Dataset extract —
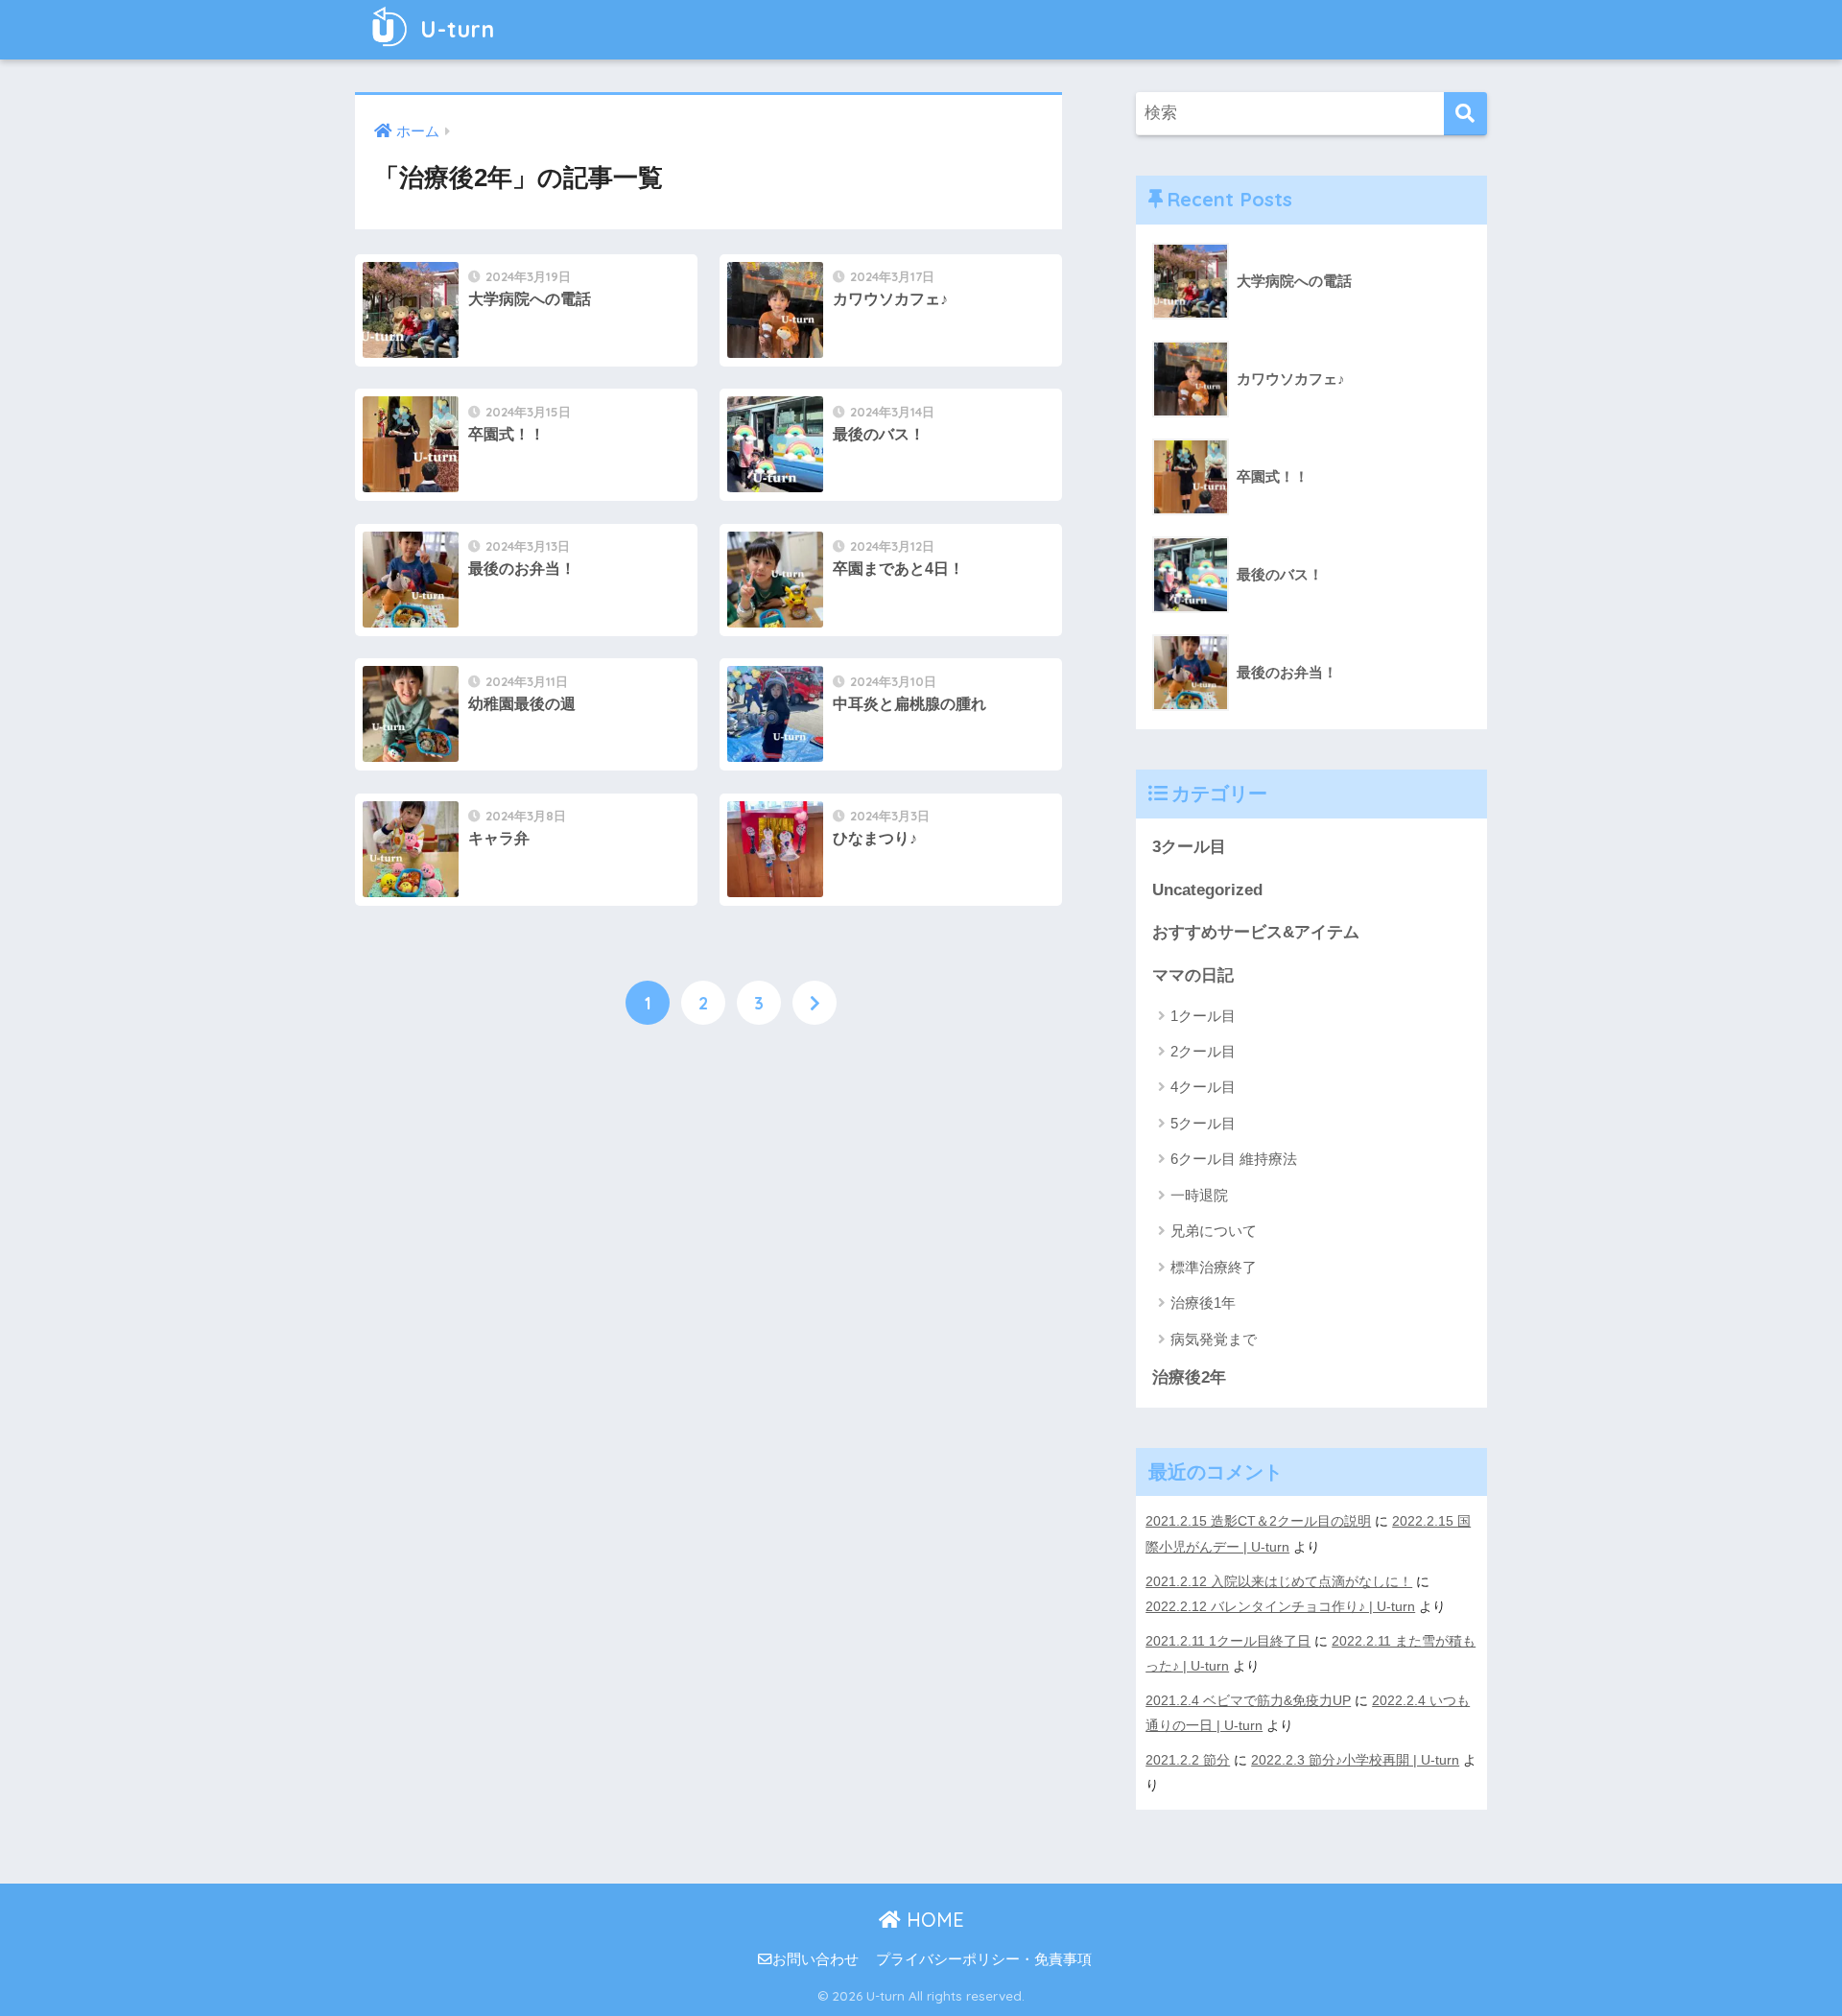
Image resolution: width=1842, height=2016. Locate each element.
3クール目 (1189, 847)
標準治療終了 (1213, 1267)
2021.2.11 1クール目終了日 (1228, 1640)
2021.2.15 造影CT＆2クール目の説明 (1258, 1521)
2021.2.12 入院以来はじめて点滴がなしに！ (1278, 1581)
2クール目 (1203, 1051)
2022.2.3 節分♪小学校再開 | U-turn (1355, 1759)
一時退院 (1199, 1195)
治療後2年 (1189, 1377)
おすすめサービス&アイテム (1255, 932)
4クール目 (1203, 1087)
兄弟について (1213, 1230)
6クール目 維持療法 (1233, 1158)
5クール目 (1203, 1123)
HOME (932, 1920)
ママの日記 (1193, 975)
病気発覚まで (1213, 1339)
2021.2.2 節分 (1187, 1759)
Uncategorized (1207, 890)
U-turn (454, 29)
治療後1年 (1203, 1302)
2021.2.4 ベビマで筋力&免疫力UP (1248, 1700)
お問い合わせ (815, 1959)
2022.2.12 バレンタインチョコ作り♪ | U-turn (1280, 1606)
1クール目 (1203, 1016)
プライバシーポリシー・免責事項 (984, 1959)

Task instructions — Wherever the string "turn" appears in the data above, report the whole line.

Exercise solution —
2022.2.3 節分♪小学校再開 | U-turn (1355, 1759)
U-turn (454, 29)
2022.2.12 バレンタインチョコ作り♪ | U-turn (1280, 1606)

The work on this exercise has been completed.